Cześć. Trafilem tutaj niedawno i poczytalem dość dużo. Oglądając wpisy innych, którzy opisują podejścia do dziewczyn bardzo się mobilizowalem. Lecz gdy już postanowilem sobie, że zrobię to, przelamię się i podejdę do nieznajomej, peszylem się, wymyślalem sobie wymówki, że nie jest aż tak ladna itd. Problem glównie leży w tym, że nie umiem po prostu podejść i powiedzieć glupiego "cześć" bywając z dziewczynami w towarzystwie, nie stresuję się, a nawet dyskutuje z nimi o ciekawych sprawach. Dodam iż, nie jestem jakimś wieśniakiem, zaliczam się raczej do tych "interesujących" chlopaków.
Teraz prośba do was, jak wy z tym walczycie? Nie umialem znaleść jakiegoś podobnego tematu, więc jeśli takowy jest to proszę podlinkować.
Z góry dziękuje za poświęcenie kilkiu minut
Interesujący mężczyzna, który w dodatku sam o sobie tak twierdzi, a nie może podejść do kobiety. Tego nie można Ci wytłumaczyć. Po prostu to robisz, łamiesz strach i jest co raz łatwiej i lepiej z czasem. Wymówki zawsze są, najlepiej olej to i policz do trzech i podejdź. Pamiętaj, analizować jest dobrze, wręcz powinieneś, ale tylko błędy i PO akcji (podejściu, rozmowie itp) nigdy przed.
"Nie bierz życia zbyt poważnie, bo całkiem z Ciebie ujdzie."
Wyobraź sobie, że ona też robi kupe.
Tak na poważnie, to nic strasznego. W większości one same spytają, dlaczego do nich podszedłeś Użyj ramowania, powiedz sobie, że sprawdzasz, co ma do zaoferowania swoim charakterem. Po prostu przeprowadzasz casting!
Wyobraź sobie, że ona też robi kupe.
o właśnie, podchodź jak robią kupę wtedy też będą się czuły niepewnie i sie wyrówna
a trochę poważniej to zwykli ludzie Hisejd z czasem w to uwierzysz jak już popróbujesz, nie takie dziewczyny straszne (zazwyczaj) jak umalowane
they hate us cause they ain't us
A mam jeszcze do was jedno pytanko. Co sądzicie o pisaniu do nieznanej dziewczyny na fb?

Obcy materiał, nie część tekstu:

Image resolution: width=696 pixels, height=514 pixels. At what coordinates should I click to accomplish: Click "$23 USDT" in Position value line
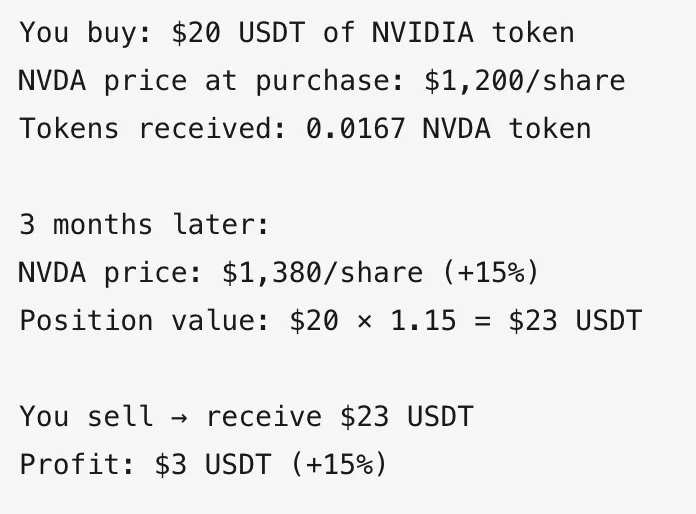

Ponieważ mam jedną na oku, ale po prostu nie umiem na nią trafić z tego względu iż chodzimy do innych szkól.
Dowiedz się w jakich godzinach kończy i "przypadkiem" spotkają ją, kiedy będzie czekać na autobus/wychodzić ze szkoły
Jeśli bardzo chcesz pisać, to dąż do spotkania, bo przez ekran dużo nie nawojujesz
A jeśli nawet nawojujesz, to tylko do czasu spotkania przeważnie, bo panna wyrobi sobie w główce Twój wyidealizowany obraz, i jeżeli różnisz się od tego co masz na zdjęciach (w sensie wyglądasz na nich o wiele lepiej niż normalnie) to będzie na nią czekać bolesna konfrontacja z rzeczywistością
Miej wyjebane, a będzie ci dane!
Dzięki Panowie, pomogliście
Dzięki Panowie, pomogliście
Podchodzisz = wygrywasz
Nie podchodzisz jesteś "przegrywem życiowym"
Motywujące ?
25
Hej mam podobny problem. Wczoraj podszedłem do ładnej dziewczyny w galerii, ale skończyło się na wąchaniu próbek perfum, które uzyskałem pare minut wcześniej. Miałem plan by podejść i powiedzieć jej, ze seksownie wygląda, dlatego podchodzę. Ale się wydygałem :/ Ostatecznie pogadaliśmy chwilę i kontaktu nie wziąłem. Co poradzicie?
R.
Odradzam mówienie obcym kobietom na ulicy, że seksownie wyglądają bo to jest creepy i trąca molestowaniem. To już lepiej użyć sformułowania: "masz tak nietuzinkową urodę, że aż musiałem podejść i ci o tym powiedzieć". Jak chcesz zaczepiać kobiety na ulicy to staraj się używać zwrotów nienacechowanych seksualnie, bo granica między komplementowaniem a molestowaniem słownym jest dość cienka i jak ktoś nie ma w tym doświadczenia to można łatwo ją przekroczyć.